For those of you who aren’t that familiar with boring old bonds – here are some ways that you can lock in some of those high interest rates for the foreseeable future:
Your Discretionary Asset Manager (who can look after both flexible onshore and offshore investments as well as investments controlled by the Pensions Fund Act (Retirement Annuities, Living Annuities etc)) can add bonds into your portfolio – without having to go into bond funds with a whole new layer of fees. The yield of a government bond changes daily and is currently at 9.8% for a 10-year bond (with a well-established secondary market if you need to get rid of them). Retail bonds are even higher at 10.5% for a 5-year bond. Many banks also have interest rates around this mark – but please don’t be fooled by the (dubious and misleading) use of effective interest rates that make a simple 10.5% pa interest rate look like 13% by compounding daily over the full term. Compare apples with apples. If you want to lock in the rate in the money market, then look at 60-month terms. Corporate bonds, widely used in income portfolios, are linked to JIBAR (the interest rates effectively) and so do not lock in the rates. There are also a couple of good, low-cost/high-yield income funds that can be used to good effect without resorting to the one-fund-fits-all, high fee Balanced Fund – but are also going to re-rate down as the interest rates drop.

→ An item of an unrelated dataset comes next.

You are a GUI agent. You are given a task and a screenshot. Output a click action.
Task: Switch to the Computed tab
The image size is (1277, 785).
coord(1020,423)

Building a sustainable income portfolio, that preserves and grows capital with the income paid out increasingly each year (for example for an annuity) is complicated and advisors may just default to a balanced fund they know well with a money market pocket on the side to hold the annual payout. I liken this to having a salami. The advisor will cut off a slice of the salami and send the piece off to you, hoping the salami will grow back that slice, and more in the ensuing year. They are probably going to cut that slice off and stick it in a cash pocket, hauling it out of the fridge every month to pay you. That strategy is based on hope, not certainty. If that slice is cut off at a downturn point in the market, and then stuck in a low-yielding cash fund, it can have a nasty impact, especially if that drawdown is higher than the prudent 5% per annum. You can take a different view – and use a different analogy. You can invest in a cow, and the advisor gives you some of the milk, feeding the rest to the calf so that you grow your herd, year by year instead of relying on the vagaries of the market. This approach requires a critical mass of around R4m, which is not excessive for retirement income funds and only equates to around R15-R18k per month in income – before tax. Contrary to popular opinion, formal retirement funds can fairly easily be changed from one provider to another (with no fees) unless you’ve been sucked into an Insurance Provider product where upfront commission is paid to the broker and you have an early termination penalty. If the broker has chosen to take upfront commission as well, that is long gone out of your capital and you aren’t ever going to see it again – but it is no reason for you to stay on a sub-par investment. It is human nature to hang in there and insist that an investment pay for its breakfast – but investments have no feelings. They cannot be cajoled into performance. They need to be nurtured and placed in an environment where the market can pull them along without excessive fee encumbrances.